If they were synchronized, it would mean that in the case of any larger failure that would draw too much current over the undersea link, the link itself would have to trip out.


That depends on the link size. But I guess it may very well be better to have a big enough DC link and have it automatically modulate power all the way up to maximum and then keep it there, instead of tripping.


Why does frequency drop when the system is overloaded?


Imagine if you are running on a conveyor belt at 60 steps per second. This belt is turning a crank that, let's say, moves water. You are the energy input (the sun for solar, heat energy for steam turbines, movement of wind for windmills, and so on), the crank is the generator, and the water is the load.

Now imagine the water is suddenly turned into vegetable oil (more load has come on). It is more difficult to move. For a brief moment, your energy input is still the same but you can't push as much of the new liquid so your pace slows down a bit, to 58 steps per minute. You increase your exertion (add more energy input) and your pace climbs back to 60 steps per minute.

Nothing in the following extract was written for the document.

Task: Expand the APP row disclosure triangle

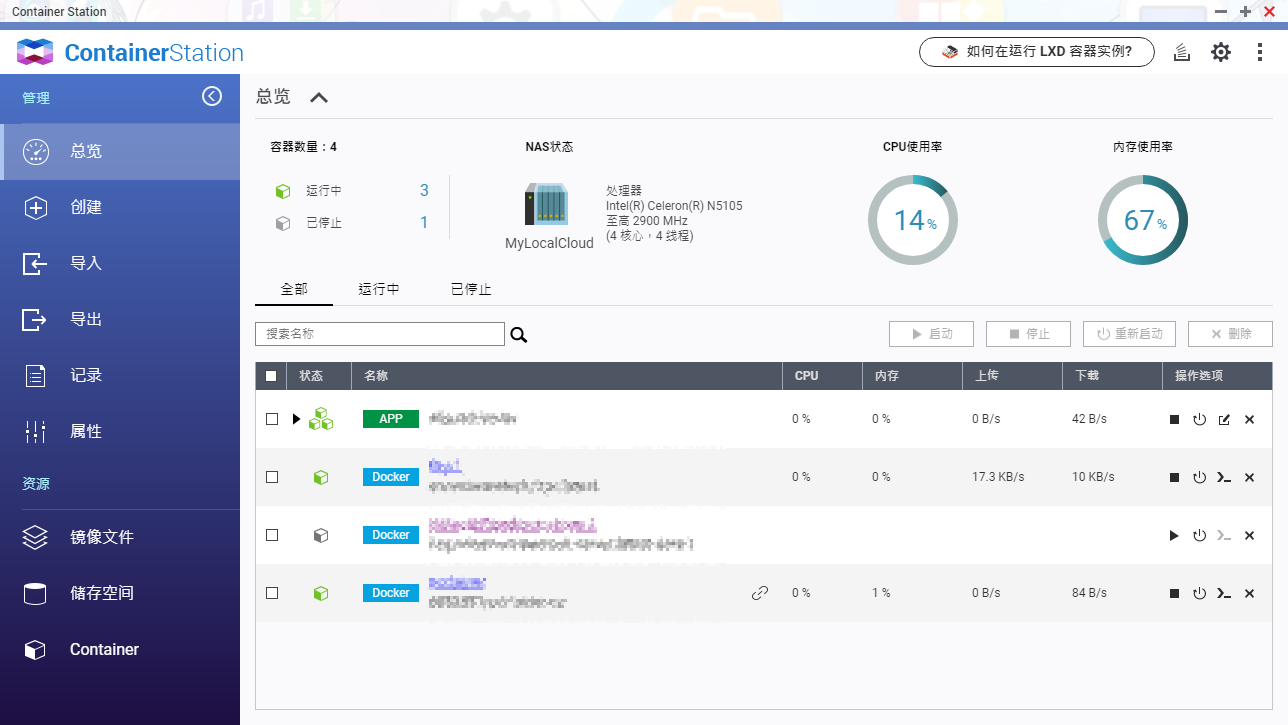Action: (x=296, y=419)
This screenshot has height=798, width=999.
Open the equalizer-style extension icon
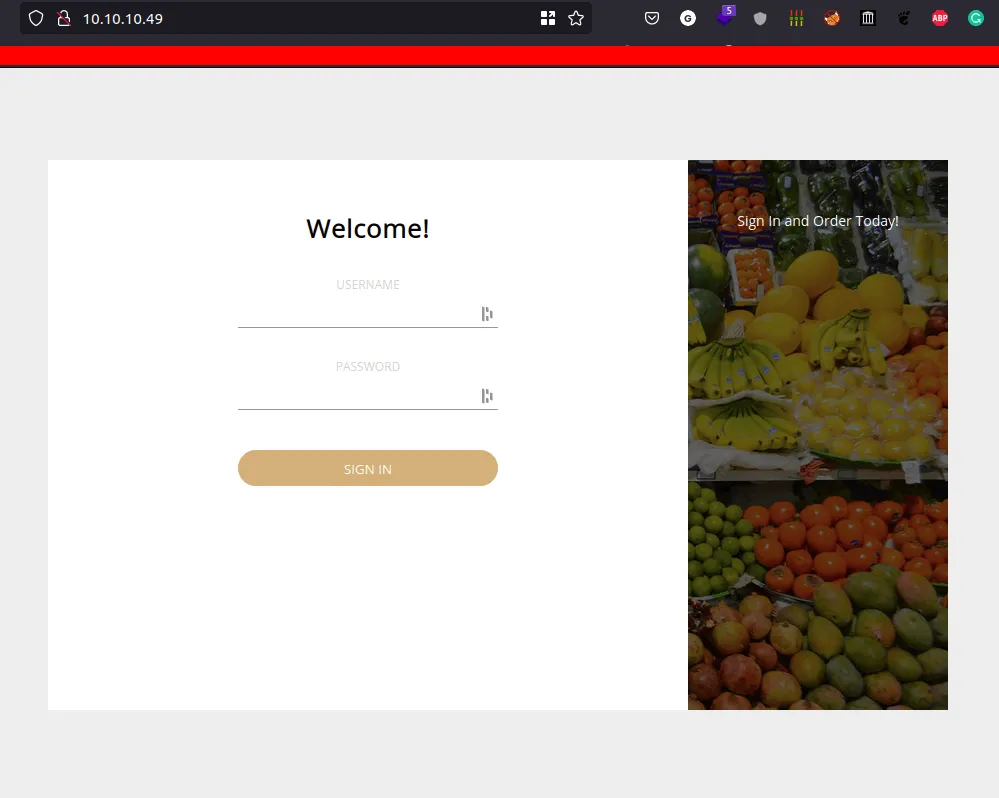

Finally, imagine that you're running as hard as you can. That 60 steps per second to push that vegetable oil is as much as you can do. But the vegetable oil turns to heavy cream (even more load). You've put in as much energy as you can but your pace falters and drops to 49 steps per second.

That's why the frequency falls.


For the same reason a car engine’s RPMs will drop when you start going up a hill (unless you increase the throttle).

Spinning up the generators, and keeping them spinning, takes energy on top of whatever the load is. If the load increases, but the input energy does not, the difference is robbed from the momentum of the spinning mass. This slows the generators down thus the frequency drops.


ELY5: When you're at a playground, and you're pushing the roundabout round and round, it gets harder and you get slower the more kids jump on it, right?

ELY not 5, but I'm no expert either: in terms of phase sources like generators lead [0] sinks, by an amount proportional to their over-production; so the more sunk, the less they lead, and the lower the frequency.